Put each line of the items below into a Markdown table with two columns, Row and Line. Number the rows and leave out the blank lines.
______
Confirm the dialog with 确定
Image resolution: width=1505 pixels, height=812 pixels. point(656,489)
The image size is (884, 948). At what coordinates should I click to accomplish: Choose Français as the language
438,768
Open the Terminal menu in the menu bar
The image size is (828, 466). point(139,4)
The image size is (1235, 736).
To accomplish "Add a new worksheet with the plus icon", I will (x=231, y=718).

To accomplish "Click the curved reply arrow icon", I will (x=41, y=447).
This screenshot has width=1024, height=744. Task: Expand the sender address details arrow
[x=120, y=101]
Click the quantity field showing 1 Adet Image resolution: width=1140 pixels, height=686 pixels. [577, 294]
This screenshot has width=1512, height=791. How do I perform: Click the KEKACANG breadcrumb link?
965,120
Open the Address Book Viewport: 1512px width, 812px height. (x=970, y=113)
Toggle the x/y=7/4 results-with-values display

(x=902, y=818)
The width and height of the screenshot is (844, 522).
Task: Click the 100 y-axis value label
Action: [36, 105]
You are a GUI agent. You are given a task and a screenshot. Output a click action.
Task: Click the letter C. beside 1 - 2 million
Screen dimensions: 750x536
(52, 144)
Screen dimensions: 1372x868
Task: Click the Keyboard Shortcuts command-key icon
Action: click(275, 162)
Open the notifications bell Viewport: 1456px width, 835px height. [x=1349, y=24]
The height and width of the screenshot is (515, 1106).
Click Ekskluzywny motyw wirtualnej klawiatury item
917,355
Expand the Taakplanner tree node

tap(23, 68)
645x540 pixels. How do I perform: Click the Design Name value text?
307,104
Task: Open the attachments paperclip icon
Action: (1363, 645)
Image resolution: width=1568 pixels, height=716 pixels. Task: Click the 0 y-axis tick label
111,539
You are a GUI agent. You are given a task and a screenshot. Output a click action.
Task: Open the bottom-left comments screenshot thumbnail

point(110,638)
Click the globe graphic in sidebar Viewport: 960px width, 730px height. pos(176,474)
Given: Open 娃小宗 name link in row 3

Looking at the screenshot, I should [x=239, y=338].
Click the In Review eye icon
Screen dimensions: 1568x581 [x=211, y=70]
______
The output:
| Row | Line |
|---|---|
| 1 | Confirm the dialog with 确定 |
| 2 | Image resolution: width=1505 pixels, height=812 pixels. point(656,489) |
| 3 | The image size is (884, 948). At what coordinates should I click to accomplish: Choose Français as the language |
| 4 | 438,768 |
| 5 | Open the Terminal menu in the menu bar |
| 6 | The image size is (828, 466). point(139,4) |
| 7 | The image size is (1235, 736). |
| 8 | To accomplish "Add a new worksheet with the plus icon", I will (x=231, y=718). |
| 9 | To accomplish "Click the curved reply arrow icon", I will (x=41, y=447). |
| 10 | This screenshot has width=1024, height=744. Task: Expand the sender address details arrow |
| 11 | [x=120, y=101] |
| 12 | Click the quantity field showing 1 Adet Image resolution: width=1140 pixels, height=686 pixels. [577, 294] |
| 13 | This screenshot has width=1512, height=791. How do I perform: Click the KEKACANG breadcrumb link? |
| 14 | 965,120 |
| 15 | Open the Address Book Viewport: 1512px width, 812px height. (x=970, y=113) |
| 16 | Toggle the x/y=7/4 results-with-values display |
| 17 | (x=902, y=818) |
| 18 | The width and height of the screenshot is (844, 522). |
| 19 | Task: Click the 100 y-axis value label |
| 20 | Action: [36, 105] |
| 21 | You are a GUI agent. You are given a task and a screenshot. Output a click action. |
| 22 | Task: Click the letter C. beside 1 - 2 million |
| 23 | Screen dimensions: 750x536 |
| 24 | (52, 144) |
| 25 | Screen dimensions: 1372x868 |
| 26 | Task: Click the Keyboard Shortcuts command-key icon |
| 27 | Action: click(275, 162) |
| 28 | Open the notifications bell Viewport: 1456px width, 835px height. [x=1349, y=24] |
| 29 | The height and width of the screenshot is (515, 1106). |
| 30 | Click Ekskluzywny motyw wirtualnej klawiatury item |
| 31 | 917,355 |
| 32 | Expand the Taakplanner tree node |
| 33 | tap(23, 68) |
| 34 | 645x540 pixels. How do I perform: Click the Design Name value text? |
| 35 | 307,104 |
| 36 | Task: Open the attachments paperclip icon |
| 37 | Action: (1363, 645) |
| 38 | Image resolution: width=1568 pixels, height=716 pixels. Task: Click the 0 y-axis tick label |
| 39 | 111,539 |
| 40 | You are a GUI agent. You are given a task and a screenshot. Output a click action. |
| 41 | Task: Open the bottom-left comments screenshot thumbnail |
| 42 | point(110,638) |
| 43 | Click the globe graphic in sidebar Viewport: 960px width, 730px height. pos(176,474) |
| 44 | Given: Open 娃小宗 name link in row 3 |
| 45 | Looking at the screenshot, I should [x=239, y=338]. |
| 46 | Click the In Review eye icon |
| 47 | Screen dimensions: 1568x581 [x=211, y=70] |